# [READING PASSAGE]
▬▬▬▬▬▬

PATINS Logo
Promoting Achievement through Technology and INstruction for all Students
Font size: +

Construct Hope, Rise Above Fear, and Insist On Possibility.


There’s an amazing man by the name of 
Nicola Dutto. Nicola is an off-road motorcycle racer, and a very good one! In 2008 and 2009, he was a European Baja champion. Then in the 2010 Italy Baja race, he experienced a disastrous high-speed crash, leaving him paralyzed. 

Anyone who knows a racer, knows that racing is a powerful thing running through his or her veins…a drive and passion that cannot easily be dropped. Nicola was no different and set his sights on racing again. After 9 months of intensive therapy, he entered the 2011 Baja 1000 in a 4-wheeled vehicle. Mechanical failure kept him from completing this race, but he also learned that 4 wheels just didn’t do it for him. He greatly missed having the command of a 2-wheeled machine. The subsequent steps of this story are the pieces that really grabbed my attention.

Daniel McNulty racing a dirtbike, standing on the foot pegs.

Noteworthy, is the fact that Nicola admits to being terrified to ride again! He knew that his soul needed to ride again. Nevertheless, he wasn’t shy about the fact that it seriously frightened him! As an off-road rider myself, I know that I’m slightly terrified every time I grab the throttle. I also know that the majority of the time I'm riding off-road, I’m actually standing up on the foot pegs, not seated! A lot of steering, control, and weight distribution happens with your legs. They also act as additional shock absorbers and, of course, rear brake control and shifting all happens with the feet! To even begin to comprehend racing at the level of Nicola Dutto while remaining seated the entire time, with no use of my legs, is beyond intimidating!

▬▬▬▬▬▬

# [DATASET ENTRIES]
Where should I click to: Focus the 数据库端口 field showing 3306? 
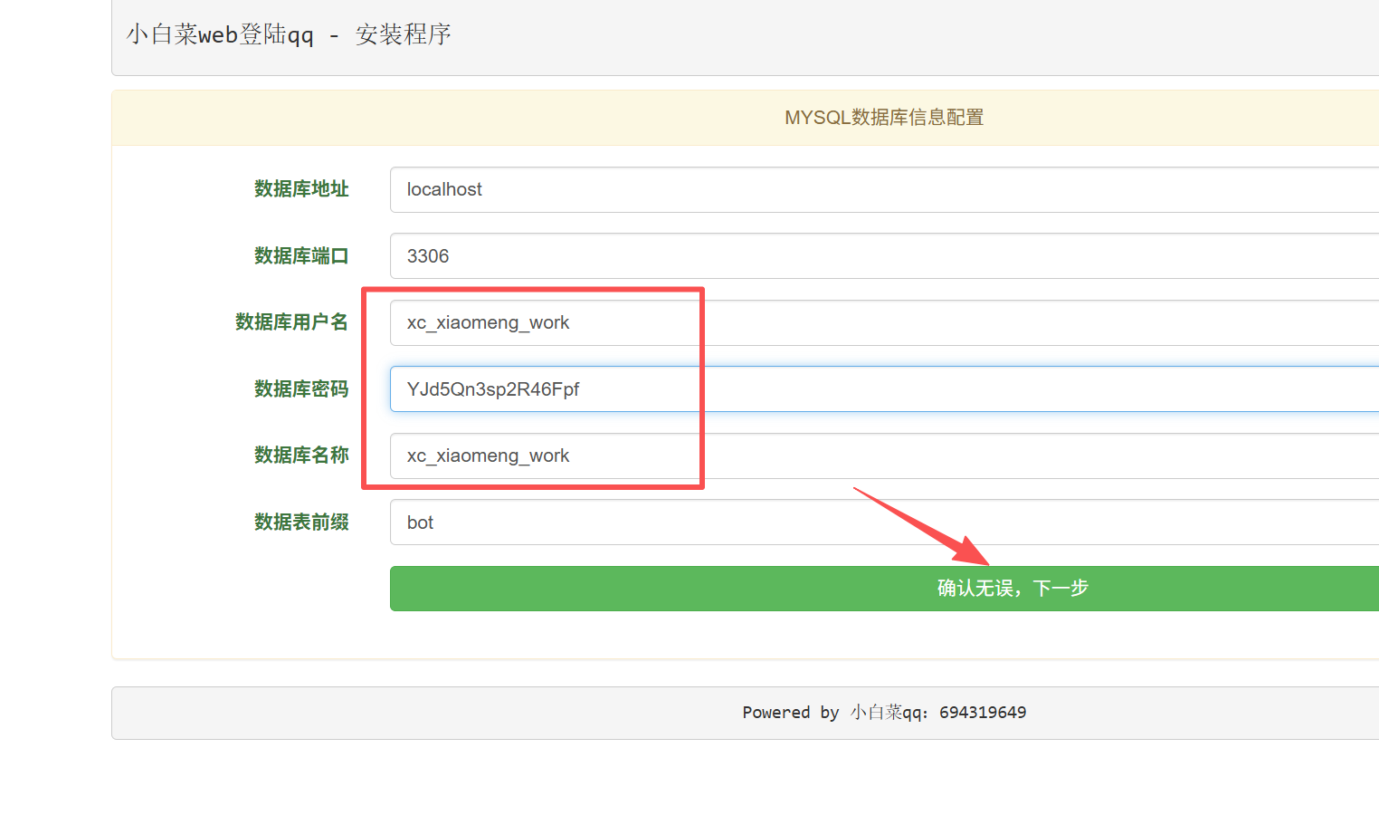coord(882,256)
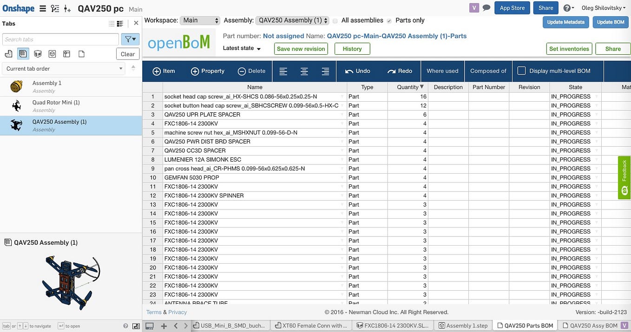Select the SolidWorks filter icon in Tabs panel
This screenshot has height=332, width=631.
37,53
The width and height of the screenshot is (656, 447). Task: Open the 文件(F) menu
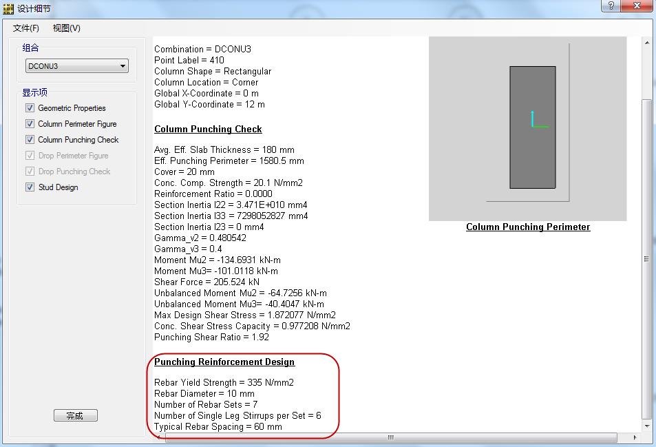(x=26, y=28)
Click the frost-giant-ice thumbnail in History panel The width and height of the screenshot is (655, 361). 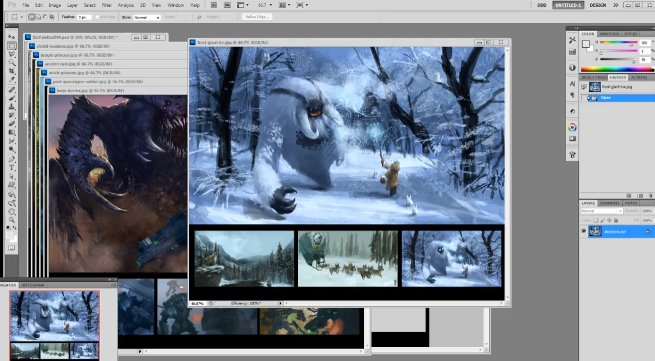coord(595,87)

▬▬▬▬▬▬

# [TASK ITEM]
Translate this sentence from the article about Nicola Dutto into Spanish: "After 9 months of intensive therapy, he entered the 2011 Baja 1000 in a 4-wheeled vehicle."

# [YOUR RESPONSE]
Después de 9 meses de terapia intensiva, participó en la Baja 1000 de 2011 en un vehículo de 4 ruedas.